Notice: This Wiki is now read only and edits are no longer possible. Please see: https://gitlab.eclipse.org/eclipsefdn/helpdesk/-/wikis/Wiki-shutdown-plan for the plan.
SMILA/Documentation/DeltaIndexingManager
Contents
Overview
The DeltaIndexingManager stores information about the last modification of each record and can determine if a record has changed since its last processing. This decision is based on a hash value provided by a crawler. How such hash is computed depends on the crawler and its configuration. For example the filesystem crawler usually computes the hash from file's last modification date. It provides functionality to manage this information, to determine if already processed documents have changed, to mark documents that have not changed (visited flag) and to determine documents that are indexed but no longer exist in the datasource.
Before you can use delta indexing you have to create a working session with the DeltaIndexingManager by calling init(final String dataSourceID). This will generate a new session and lock the given data source (if not already locked by another session), and return the session ID. This session ID has to be used for all upcomming calls to DeltaIndexingManager. With calling finish(final String sessionId) the lock is released and the session is destroyed.
API
for the current definition of the interface in trunk see Javadoc: org.eclipse.smila.connectivity.deltaindexing.DeltaIndexingManager
Implementations
SMILA comes at the moment with two implementations: a memory and a database backed implementation and others may provide further implementations for the DeltaIndexingManager interface.
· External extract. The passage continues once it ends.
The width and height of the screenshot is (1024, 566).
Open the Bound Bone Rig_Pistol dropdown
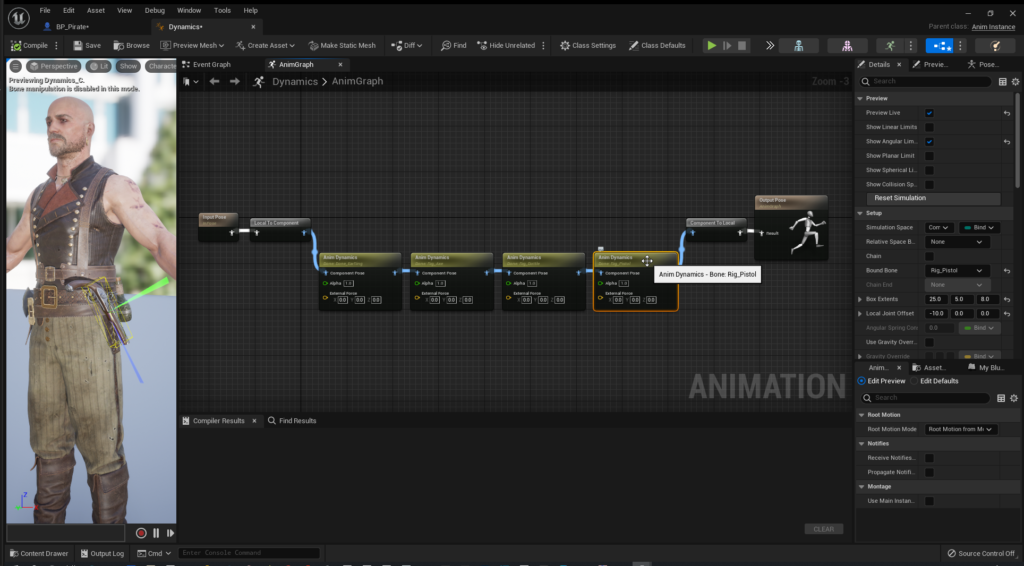point(958,271)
In general it makes sense to only activate one DeltaIndexingManager Impl. at a time. This is achieved by just starting the desired impl. bundle. If multiple implementations are started, a client using the DeltaIndexingManager has to use a filter has to provide an OSGi Filter when requesting the service, otherwise it gets a reference randomly. Each component description includes a property named smila.connectivity.deltaindexing.impl that can be used for filtering. At the moment the only component that has a reference to the DeltaIndexingManager is the ConnectivityManager.
Below is a list of the currently available implementations.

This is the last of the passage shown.